> EXTRAIT CHOISI
Enfin, si la loi du 20 janvier 2014 a prévu un relèvement progressif de la durée d’assurance de l’ensemble des régimes pour l’obtention d’une retraite à taux plein, cette mesure s’échelonne selon un calendrier spécifique pour les salariés de la SNCF. Il y a de la marge. Selon un récent rapport du COR, l’âge moyen de départ en retraite à la SNCF était de 55,1 ans en 2011, soit 7 ans de moins que dans le cadre du régime général.

Non contente de permettre un départ à la retraite plus rapide que dans le régime général, la CPRPSNCF donne aussi à ses agents la possibilité de quitter la vie active dans des conditions financières enviables. Selon le COR, la pension moyenne annuelle d’un retraité de la SNCF s’élevait à 1 917 euros par mois en

2011, bien davantage que la moyenne nationale qui était de 1 288 euros par mois en 2012… Et, en dépit des réformes, la pension des retraités de la SNCF pourrait encore augmenter pour se situer entre 3 400 et 3 900 euros par mois à horizon 2060, estime le COR.

> TÂCHE COURTE 1
D'après l'extrait sur les retraites de la SNCF, quel était l'âge moyen de départ en retraite à la SNCF en 2011 ?
> TÂCHE COURTE 2
Recopiez tout le passage de l'extrait sur les retraites de la SNCF, de « 2011, bien davantage » jusqu'à « estime le COR. ».
> TÂCHE COURTE 3
Prolongez l'extrait sur les retraites de la SNCF à partir de sa dernière phrase, s'il vous plaît.

> EXTRAIT DE DONNÉES
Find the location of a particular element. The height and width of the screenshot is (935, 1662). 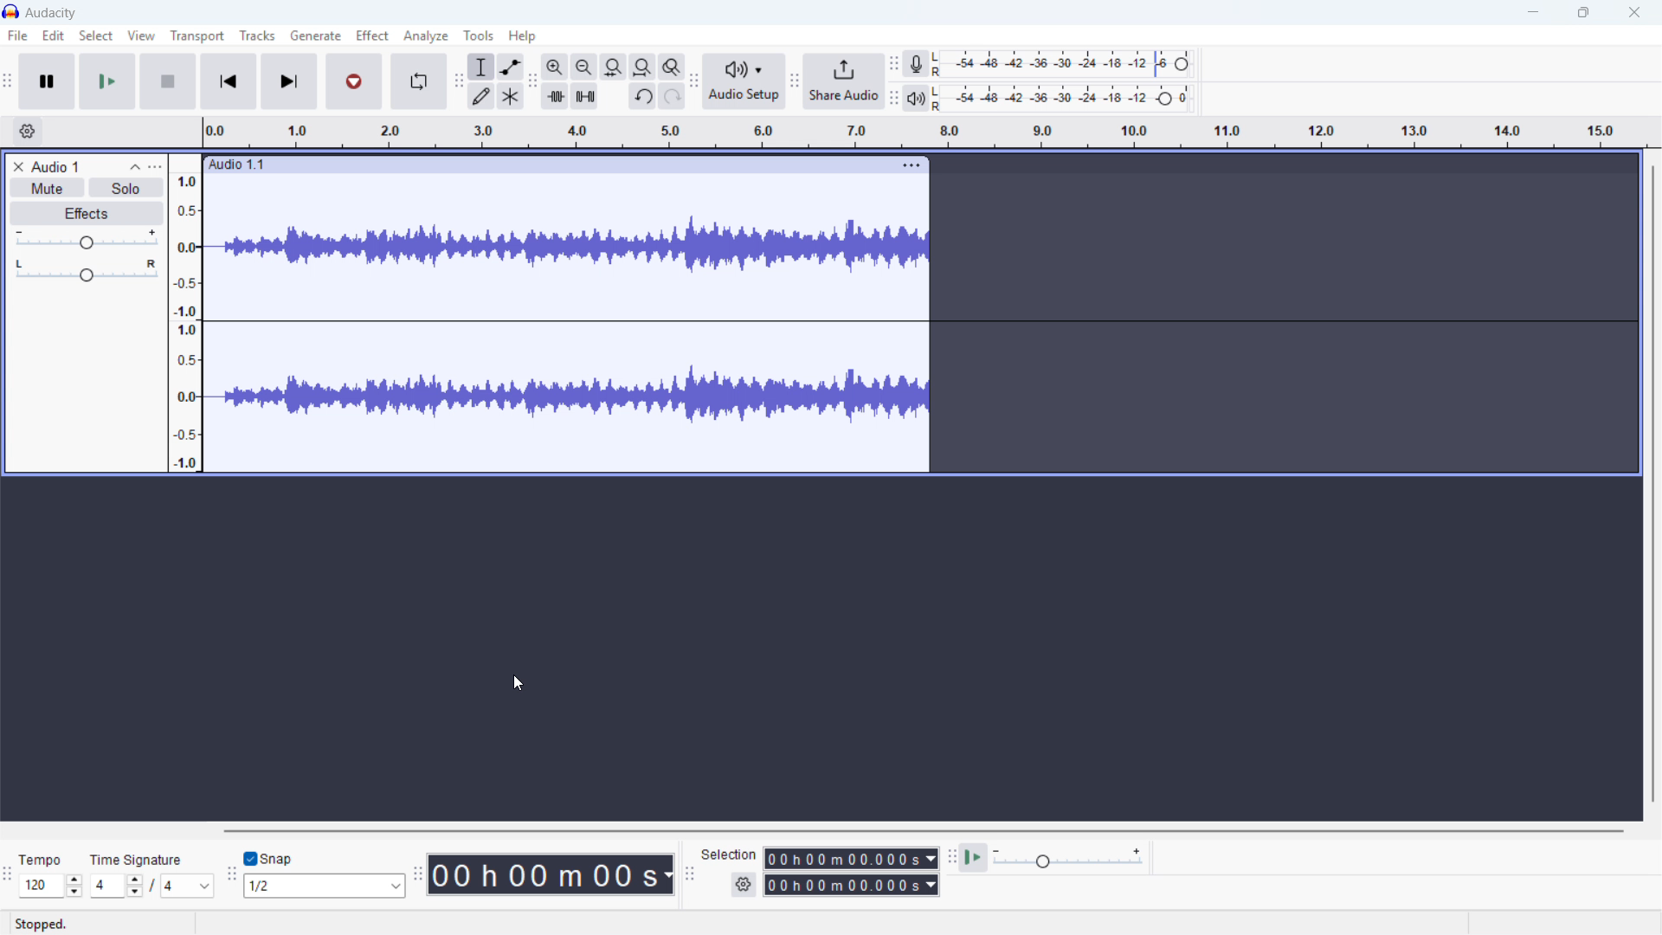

> RÉPONSE À L'EXERCICE 1
55,1 ans.

> RÉPONSE À L'EXERCICE 2
2011, bien davantage que la moyenne nationale qui était de 1 288 euros par mois en 2012… Et, en dépit des réformes, la pension des retraités de la SNCF pourrait encore augmenter pour se situer entre 3 400 et 3 900 euros par mois à horizon 2060, estime le COR.

> RÉPONSE À L'EXERCICE 3
Pour financer ce régime de faveur, les contribuables seront constamment appelés à la rescousse. En 2013, le COR estimait que le déficit du régime ne cesserait pas de se creuser au fil des ans. La dotation d’équilibre versée par l’État devrait atteindre 3,6 milliards en 2030, 4,2 milliards en 2040, 4,9 milliards en 2050, et culminer à 5,7 milliards en 2060.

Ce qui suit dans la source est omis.